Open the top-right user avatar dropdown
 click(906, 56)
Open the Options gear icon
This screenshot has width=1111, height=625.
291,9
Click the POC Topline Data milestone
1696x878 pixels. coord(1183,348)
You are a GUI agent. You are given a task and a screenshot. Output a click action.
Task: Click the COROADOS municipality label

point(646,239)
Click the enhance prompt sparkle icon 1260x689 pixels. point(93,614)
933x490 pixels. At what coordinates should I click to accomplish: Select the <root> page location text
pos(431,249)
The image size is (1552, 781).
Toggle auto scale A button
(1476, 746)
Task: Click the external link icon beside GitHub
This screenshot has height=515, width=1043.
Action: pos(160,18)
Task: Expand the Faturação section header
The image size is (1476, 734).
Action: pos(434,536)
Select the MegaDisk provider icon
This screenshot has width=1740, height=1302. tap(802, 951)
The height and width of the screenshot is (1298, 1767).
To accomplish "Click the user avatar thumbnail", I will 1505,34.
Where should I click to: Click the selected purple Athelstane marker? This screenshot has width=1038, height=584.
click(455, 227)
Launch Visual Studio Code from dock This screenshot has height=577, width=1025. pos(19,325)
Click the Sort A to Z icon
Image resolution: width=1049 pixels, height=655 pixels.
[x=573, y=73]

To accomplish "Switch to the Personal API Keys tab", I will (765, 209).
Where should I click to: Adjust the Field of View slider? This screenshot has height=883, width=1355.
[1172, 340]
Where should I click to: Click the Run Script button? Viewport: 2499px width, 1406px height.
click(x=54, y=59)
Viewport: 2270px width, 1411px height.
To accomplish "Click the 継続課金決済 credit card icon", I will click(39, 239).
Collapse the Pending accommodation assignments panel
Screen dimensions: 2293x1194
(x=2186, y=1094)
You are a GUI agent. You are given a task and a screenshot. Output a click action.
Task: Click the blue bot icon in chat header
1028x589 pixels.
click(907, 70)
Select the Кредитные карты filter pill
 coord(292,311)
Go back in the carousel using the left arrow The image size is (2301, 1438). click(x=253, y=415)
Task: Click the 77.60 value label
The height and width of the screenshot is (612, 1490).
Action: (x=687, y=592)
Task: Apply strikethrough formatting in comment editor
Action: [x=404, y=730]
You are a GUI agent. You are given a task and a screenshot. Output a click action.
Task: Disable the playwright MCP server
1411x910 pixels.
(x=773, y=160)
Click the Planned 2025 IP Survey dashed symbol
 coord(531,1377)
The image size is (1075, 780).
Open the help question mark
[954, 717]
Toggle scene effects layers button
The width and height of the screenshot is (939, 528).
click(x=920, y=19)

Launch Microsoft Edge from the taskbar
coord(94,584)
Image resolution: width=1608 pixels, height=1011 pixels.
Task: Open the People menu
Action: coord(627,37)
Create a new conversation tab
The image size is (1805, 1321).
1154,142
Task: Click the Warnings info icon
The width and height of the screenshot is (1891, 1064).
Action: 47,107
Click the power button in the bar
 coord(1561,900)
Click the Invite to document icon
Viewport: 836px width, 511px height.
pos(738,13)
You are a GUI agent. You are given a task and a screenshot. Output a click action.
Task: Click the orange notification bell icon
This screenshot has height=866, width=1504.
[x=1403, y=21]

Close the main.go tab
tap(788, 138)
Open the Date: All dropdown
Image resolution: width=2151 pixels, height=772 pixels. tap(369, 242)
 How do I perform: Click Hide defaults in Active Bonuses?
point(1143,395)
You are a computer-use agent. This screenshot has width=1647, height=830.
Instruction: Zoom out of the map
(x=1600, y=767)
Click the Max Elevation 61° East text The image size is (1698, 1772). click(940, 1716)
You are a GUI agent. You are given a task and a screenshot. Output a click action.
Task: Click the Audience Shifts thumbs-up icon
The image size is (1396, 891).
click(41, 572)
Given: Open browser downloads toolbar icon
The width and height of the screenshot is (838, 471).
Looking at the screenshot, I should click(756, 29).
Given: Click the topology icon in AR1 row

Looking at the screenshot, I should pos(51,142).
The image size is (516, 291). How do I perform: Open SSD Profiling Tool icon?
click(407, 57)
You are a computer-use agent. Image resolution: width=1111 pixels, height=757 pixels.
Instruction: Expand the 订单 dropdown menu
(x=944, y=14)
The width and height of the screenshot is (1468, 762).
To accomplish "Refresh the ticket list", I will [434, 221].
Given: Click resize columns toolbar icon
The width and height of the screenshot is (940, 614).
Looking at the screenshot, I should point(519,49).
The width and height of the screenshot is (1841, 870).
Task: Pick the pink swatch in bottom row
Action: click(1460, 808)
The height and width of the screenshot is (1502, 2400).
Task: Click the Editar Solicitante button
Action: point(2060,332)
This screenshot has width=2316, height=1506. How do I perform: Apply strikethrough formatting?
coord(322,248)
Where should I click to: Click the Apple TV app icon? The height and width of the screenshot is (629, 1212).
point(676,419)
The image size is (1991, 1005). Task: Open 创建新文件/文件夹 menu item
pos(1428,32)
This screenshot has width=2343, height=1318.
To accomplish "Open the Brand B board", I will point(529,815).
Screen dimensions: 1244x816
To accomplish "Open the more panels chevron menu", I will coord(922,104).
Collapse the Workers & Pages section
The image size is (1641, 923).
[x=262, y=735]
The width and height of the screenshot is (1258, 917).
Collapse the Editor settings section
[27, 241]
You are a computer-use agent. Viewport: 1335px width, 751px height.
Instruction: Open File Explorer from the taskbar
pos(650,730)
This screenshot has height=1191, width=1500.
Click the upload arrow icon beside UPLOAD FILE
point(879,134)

=-=-=-=-=

--- TASK STATEMENT ---
Word for word, return the entire listing above.

--- SOLUTION TO THE PROBLEM ---
Open the top-right user avatar dropdown
 click(906, 56)
Open the Options gear icon
This screenshot has width=1111, height=625.
291,9
Click the POC Topline Data milestone
1696x878 pixels. coord(1183,348)
You are a GUI agent. You are given a task and a screenshot. Output a click action.
Task: Click the COROADOS municipality label

point(646,239)
Click the enhance prompt sparkle icon 1260x689 pixels. point(93,614)
933x490 pixels. At what coordinates should I click to accomplish: Select the <root> page location text
pos(431,249)
The image size is (1552, 781).
Toggle auto scale A button
(1476, 746)
Task: Click the external link icon beside GitHub
This screenshot has height=515, width=1043.
Action: pos(160,18)
Task: Expand the Faturação section header
The image size is (1476, 734).
Action: pos(434,536)
Select the MegaDisk provider icon
This screenshot has width=1740, height=1302. tap(802, 951)
The height and width of the screenshot is (1298, 1767).
To accomplish "Click the user avatar thumbnail", I will 1505,34.
Where should I click to: Click the selected purple Athelstane marker? This screenshot has width=1038, height=584.
click(455, 227)
Launch Visual Studio Code from dock This screenshot has height=577, width=1025. pos(19,325)
Click the Sort A to Z icon
Image resolution: width=1049 pixels, height=655 pixels.
[x=573, y=73]

To accomplish "Switch to the Personal API Keys tab", I will (765, 209).
Where should I click to: Adjust the Field of View slider? This screenshot has height=883, width=1355.
[1172, 340]
Where should I click to: Click the Run Script button? Viewport: 2499px width, 1406px height.
click(x=54, y=59)
Viewport: 2270px width, 1411px height.
To accomplish "Click the 継続課金決済 credit card icon", I will click(39, 239).
Collapse the Pending accommodation assignments panel
Screen dimensions: 2293x1194
(x=2186, y=1094)
You are a GUI agent. You are given a task and a screenshot. Output a click action.
Task: Click the blue bot icon in chat header
1028x589 pixels.
click(907, 70)
Select the Кредитные карты filter pill
 coord(292,311)
Go back in the carousel using the left arrow The image size is (2301, 1438). click(x=253, y=415)
Task: Click the 77.60 value label
The height and width of the screenshot is (612, 1490).
Action: (x=687, y=592)
Task: Apply strikethrough formatting in comment editor
Action: [x=404, y=730]
You are a GUI agent. You are given a task and a screenshot. Output a click action.
Task: Disable the playwright MCP server
1411x910 pixels.
(x=773, y=160)
Click the Planned 2025 IP Survey dashed symbol
 coord(531,1377)
The image size is (1075, 780).
Open the help question mark
[954, 717]
Toggle scene effects layers button
The width and height of the screenshot is (939, 528).
click(x=920, y=19)

Launch Microsoft Edge from the taskbar
coord(94,584)
Image resolution: width=1608 pixels, height=1011 pixels.
Task: Open the People menu
Action: coord(627,37)
Create a new conversation tab
The image size is (1805, 1321).
1154,142
Task: Click the Warnings info icon
The width and height of the screenshot is (1891, 1064).
Action: 47,107
Click the power button in the bar
 coord(1561,900)
Click the Invite to document icon
Viewport: 836px width, 511px height.
pos(738,13)
You are a GUI agent. You are given a task and a screenshot. Output a click action.
Task: Click the orange notification bell icon
This screenshot has height=866, width=1504.
[x=1403, y=21]

Close the main.go tab
tap(788, 138)
Open the Date: All dropdown
Image resolution: width=2151 pixels, height=772 pixels. tap(369, 242)
 How do I perform: Click Hide defaults in Active Bonuses?
point(1143,395)
You are a computer-use agent. This screenshot has width=1647, height=830.
Instruction: Zoom out of the map
(x=1600, y=767)
Click the Max Elevation 61° East text The image size is (1698, 1772). click(940, 1716)
You are a GUI agent. You are given a task and a screenshot. Output a click action.
Task: Click the Audience Shifts thumbs-up icon
The image size is (1396, 891).
click(41, 572)
Given: Open browser downloads toolbar icon
The width and height of the screenshot is (838, 471).
Looking at the screenshot, I should click(756, 29).
Given: Click the topology icon in AR1 row

Looking at the screenshot, I should pos(51,142).
The image size is (516, 291). How do I perform: Open SSD Profiling Tool icon?
click(407, 57)
You are a computer-use agent. Image resolution: width=1111 pixels, height=757 pixels.
Instruction: Expand the 订单 dropdown menu
(x=944, y=14)
The width and height of the screenshot is (1468, 762).
To accomplish "Refresh the ticket list", I will [434, 221].
Given: Click resize columns toolbar icon
The width and height of the screenshot is (940, 614).
Looking at the screenshot, I should point(519,49).
The width and height of the screenshot is (1841, 870).
Task: Pick the pink swatch in bottom row
Action: click(1460, 808)
The height and width of the screenshot is (1502, 2400).
Task: Click the Editar Solicitante button
Action: point(2060,332)
This screenshot has width=2316, height=1506. How do I perform: Apply strikethrough formatting?
coord(322,248)
Where should I click to: Click the Apple TV app icon? The height and width of the screenshot is (629, 1212).
point(676,419)
The image size is (1991, 1005). Task: Open 创建新文件/文件夹 menu item
pos(1428,32)
This screenshot has width=2343, height=1318.
To accomplish "Open the Brand B board", I will point(529,815).
Screen dimensions: 1244x816
To accomplish "Open the more panels chevron menu", I will coord(922,104).
Collapse the Workers & Pages section
The image size is (1641, 923).
[x=262, y=735]
The width and height of the screenshot is (1258, 917).
Collapse the Editor settings section
[27, 241]
You are a computer-use agent. Viewport: 1335px width, 751px height.
Instruction: Open File Explorer from the taskbar
pos(650,730)
This screenshot has height=1191, width=1500.
Click the upload arrow icon beside UPLOAD FILE
point(879,134)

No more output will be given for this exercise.